CONFIG_DMA_CMA causes ttm performance problems/hangs.

All of lore.kernel.org
 help / color / mirror / Atom feed

From: Mario Kleiner <mario.kleiner.de@gmail.com>
To: "dri-devel@lists.freedesktop.org" <dri-devel@lists.freedesktop.org>
Cc: Thomas Hellstrom <thellstrom@vmware.com>,
	kamal@canonical.com, LKML <linux-kernel@vger.kernel.org>,
	ben@decadent.org.uk, m.szyprowski@samsung.com
Subject: CONFIG_DMA_CMA causes ttm performance problems/hangs.
Date: Fri, 08 Aug 2014 19:42:51 +0200	[thread overview]
Message-ID: <53E50C1B.9080507@gmail.com> (raw)

Hi all,

there is a rather severe performance problem i accidentally found when 
trying to give Linux 3.16.0 a final test on a x86_64 MacBookPro under 
Ubuntu 14.04 LTS with nouveau as graphics driver.

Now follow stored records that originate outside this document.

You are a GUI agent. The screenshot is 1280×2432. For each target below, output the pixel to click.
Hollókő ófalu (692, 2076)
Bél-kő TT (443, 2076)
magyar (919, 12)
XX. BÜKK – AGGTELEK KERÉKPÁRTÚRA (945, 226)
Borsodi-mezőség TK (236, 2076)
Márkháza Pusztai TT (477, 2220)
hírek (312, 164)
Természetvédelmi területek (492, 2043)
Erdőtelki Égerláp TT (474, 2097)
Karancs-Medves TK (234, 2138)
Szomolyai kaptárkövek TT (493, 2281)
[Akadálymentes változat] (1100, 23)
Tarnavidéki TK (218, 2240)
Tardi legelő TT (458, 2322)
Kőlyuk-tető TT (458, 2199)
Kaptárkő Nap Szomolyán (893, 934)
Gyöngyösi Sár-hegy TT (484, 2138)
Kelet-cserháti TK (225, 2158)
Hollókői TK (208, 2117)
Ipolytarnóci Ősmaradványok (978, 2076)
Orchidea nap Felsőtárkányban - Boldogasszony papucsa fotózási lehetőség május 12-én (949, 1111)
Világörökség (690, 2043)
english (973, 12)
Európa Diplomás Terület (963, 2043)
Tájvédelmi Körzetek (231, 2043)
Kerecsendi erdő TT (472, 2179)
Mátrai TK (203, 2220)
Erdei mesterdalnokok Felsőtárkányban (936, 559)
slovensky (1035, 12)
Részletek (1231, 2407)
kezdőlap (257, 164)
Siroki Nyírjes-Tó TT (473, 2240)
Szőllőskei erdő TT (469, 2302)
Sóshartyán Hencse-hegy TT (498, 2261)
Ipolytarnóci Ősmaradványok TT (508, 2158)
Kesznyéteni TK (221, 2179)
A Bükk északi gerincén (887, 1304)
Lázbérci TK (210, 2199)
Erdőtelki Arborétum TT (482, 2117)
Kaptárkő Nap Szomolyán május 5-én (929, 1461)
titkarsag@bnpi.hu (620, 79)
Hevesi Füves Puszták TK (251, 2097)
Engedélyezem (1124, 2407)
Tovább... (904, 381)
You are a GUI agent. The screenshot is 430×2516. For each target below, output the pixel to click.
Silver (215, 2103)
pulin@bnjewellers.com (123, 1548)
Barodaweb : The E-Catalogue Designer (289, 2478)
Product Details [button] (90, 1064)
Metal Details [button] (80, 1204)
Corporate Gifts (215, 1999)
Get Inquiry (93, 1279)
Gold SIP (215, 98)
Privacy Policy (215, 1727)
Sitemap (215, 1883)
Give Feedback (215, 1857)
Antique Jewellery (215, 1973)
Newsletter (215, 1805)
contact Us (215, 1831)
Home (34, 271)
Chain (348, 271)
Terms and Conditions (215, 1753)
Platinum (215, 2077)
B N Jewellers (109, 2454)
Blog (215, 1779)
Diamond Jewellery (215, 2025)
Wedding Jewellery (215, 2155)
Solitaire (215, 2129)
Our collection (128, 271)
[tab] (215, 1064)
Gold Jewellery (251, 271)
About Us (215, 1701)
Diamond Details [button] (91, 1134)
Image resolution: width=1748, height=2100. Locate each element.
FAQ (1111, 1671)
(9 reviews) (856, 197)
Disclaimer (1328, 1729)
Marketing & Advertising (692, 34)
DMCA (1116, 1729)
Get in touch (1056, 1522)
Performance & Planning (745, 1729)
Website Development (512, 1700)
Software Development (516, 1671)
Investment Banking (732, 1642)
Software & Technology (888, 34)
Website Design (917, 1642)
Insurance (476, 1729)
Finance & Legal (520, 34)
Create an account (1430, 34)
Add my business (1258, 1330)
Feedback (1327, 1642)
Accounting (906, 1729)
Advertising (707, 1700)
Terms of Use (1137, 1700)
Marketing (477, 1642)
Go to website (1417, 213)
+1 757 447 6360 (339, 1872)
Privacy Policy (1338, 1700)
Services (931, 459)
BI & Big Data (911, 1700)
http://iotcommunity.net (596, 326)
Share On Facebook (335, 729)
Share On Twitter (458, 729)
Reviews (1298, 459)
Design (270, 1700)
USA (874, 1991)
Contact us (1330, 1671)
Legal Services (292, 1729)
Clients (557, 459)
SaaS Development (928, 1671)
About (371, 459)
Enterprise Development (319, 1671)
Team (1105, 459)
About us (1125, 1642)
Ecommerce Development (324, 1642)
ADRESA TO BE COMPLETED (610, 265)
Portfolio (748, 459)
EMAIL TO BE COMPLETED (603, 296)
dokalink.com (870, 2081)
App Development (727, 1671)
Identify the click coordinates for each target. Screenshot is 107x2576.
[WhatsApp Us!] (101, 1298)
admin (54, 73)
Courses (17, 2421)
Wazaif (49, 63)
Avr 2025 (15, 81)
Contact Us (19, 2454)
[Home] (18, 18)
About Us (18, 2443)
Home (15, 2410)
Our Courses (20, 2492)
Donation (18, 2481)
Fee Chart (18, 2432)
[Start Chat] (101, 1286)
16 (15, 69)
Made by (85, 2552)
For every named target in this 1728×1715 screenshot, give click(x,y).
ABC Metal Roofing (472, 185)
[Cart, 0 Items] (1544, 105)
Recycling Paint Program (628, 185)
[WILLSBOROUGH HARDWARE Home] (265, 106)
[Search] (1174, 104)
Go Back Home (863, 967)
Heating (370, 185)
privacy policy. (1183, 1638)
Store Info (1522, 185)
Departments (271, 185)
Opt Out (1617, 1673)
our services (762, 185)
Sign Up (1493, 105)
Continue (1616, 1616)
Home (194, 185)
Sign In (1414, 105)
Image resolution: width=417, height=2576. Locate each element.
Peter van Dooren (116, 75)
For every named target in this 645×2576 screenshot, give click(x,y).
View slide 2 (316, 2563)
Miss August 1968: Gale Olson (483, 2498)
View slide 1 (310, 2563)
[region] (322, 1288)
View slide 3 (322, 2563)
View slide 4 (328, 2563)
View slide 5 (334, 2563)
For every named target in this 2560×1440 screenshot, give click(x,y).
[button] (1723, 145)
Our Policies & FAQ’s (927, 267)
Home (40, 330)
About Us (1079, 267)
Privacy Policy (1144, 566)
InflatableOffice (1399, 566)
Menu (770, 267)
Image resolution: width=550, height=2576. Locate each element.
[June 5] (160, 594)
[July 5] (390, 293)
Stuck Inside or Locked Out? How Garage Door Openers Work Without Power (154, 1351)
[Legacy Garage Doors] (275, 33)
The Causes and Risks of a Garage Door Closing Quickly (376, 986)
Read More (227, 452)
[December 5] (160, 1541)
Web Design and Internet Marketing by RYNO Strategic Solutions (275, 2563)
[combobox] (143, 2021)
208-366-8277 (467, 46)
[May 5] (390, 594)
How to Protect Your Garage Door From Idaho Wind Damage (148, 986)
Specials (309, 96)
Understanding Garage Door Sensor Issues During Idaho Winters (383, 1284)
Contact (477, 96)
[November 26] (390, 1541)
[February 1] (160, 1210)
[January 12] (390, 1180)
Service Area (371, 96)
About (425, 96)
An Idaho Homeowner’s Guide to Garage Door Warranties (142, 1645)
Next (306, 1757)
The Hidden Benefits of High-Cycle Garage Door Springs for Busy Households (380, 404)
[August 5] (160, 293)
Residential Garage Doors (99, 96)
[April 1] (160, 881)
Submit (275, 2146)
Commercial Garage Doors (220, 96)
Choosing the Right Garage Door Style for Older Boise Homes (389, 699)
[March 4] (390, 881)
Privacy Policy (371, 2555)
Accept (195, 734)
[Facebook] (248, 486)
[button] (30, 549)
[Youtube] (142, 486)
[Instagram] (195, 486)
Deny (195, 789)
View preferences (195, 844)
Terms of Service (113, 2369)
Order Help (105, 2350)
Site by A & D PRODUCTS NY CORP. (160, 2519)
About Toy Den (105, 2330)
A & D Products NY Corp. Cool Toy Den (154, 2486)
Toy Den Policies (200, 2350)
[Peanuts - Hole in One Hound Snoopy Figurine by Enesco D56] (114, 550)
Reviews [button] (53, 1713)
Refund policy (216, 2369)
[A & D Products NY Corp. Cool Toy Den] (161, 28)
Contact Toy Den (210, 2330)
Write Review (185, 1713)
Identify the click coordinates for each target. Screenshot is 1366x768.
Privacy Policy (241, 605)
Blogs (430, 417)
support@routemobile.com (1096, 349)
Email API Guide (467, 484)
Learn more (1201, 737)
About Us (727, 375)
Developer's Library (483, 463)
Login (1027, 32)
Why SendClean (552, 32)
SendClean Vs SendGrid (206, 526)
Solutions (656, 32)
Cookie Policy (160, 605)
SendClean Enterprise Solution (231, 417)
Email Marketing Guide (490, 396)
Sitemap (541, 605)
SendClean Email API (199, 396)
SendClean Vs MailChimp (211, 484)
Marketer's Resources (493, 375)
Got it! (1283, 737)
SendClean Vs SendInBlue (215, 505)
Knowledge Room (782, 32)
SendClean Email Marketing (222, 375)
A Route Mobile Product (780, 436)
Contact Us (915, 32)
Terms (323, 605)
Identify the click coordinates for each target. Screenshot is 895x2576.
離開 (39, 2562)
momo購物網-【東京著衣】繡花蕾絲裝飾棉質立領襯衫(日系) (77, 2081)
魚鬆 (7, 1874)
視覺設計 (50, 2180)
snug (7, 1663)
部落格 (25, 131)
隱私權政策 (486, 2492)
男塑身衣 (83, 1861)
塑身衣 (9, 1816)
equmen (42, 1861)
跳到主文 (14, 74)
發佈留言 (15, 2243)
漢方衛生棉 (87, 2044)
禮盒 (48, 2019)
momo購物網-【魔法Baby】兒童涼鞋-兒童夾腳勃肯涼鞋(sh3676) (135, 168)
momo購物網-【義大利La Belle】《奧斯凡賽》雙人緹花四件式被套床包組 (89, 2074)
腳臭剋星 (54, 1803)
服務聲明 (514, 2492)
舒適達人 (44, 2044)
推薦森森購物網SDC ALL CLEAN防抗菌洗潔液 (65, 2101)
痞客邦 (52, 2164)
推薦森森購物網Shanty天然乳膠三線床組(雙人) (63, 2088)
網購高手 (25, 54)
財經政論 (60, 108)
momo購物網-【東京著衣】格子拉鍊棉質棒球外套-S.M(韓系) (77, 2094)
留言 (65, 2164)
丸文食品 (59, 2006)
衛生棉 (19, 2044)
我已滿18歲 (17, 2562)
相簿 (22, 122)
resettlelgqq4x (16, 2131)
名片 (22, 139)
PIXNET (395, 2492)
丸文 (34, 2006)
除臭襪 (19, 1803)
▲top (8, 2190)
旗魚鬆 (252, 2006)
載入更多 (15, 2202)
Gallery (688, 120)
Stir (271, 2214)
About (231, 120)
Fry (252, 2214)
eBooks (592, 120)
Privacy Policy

I was lazy and just installed the Ubuntu precompiled mainline kernel. 
That kernel happens to have CONFIG_DMA_CMA=y set, with a default CMA 
(contiguous memory allocator) size of 64 MB. Older Ubuntu kernels 
weren't compiled with CMA, so i only observed this on 3.16, but previous 
kernels would likely be affected too.

After a few minutes of regular desktop use like switching workspaces, 
scrolling text in a terminal window, Firefox with multiple tabs open, 
Thunderbird etc. (tested with KDE/Kwin, with/without desktop 
composition), i get chunky desktop updates, then multi-second freezes, 
after a few minutes the desktop hangs for over a minute on almost any 
GUI action like switching windows etc. --> Unuseable.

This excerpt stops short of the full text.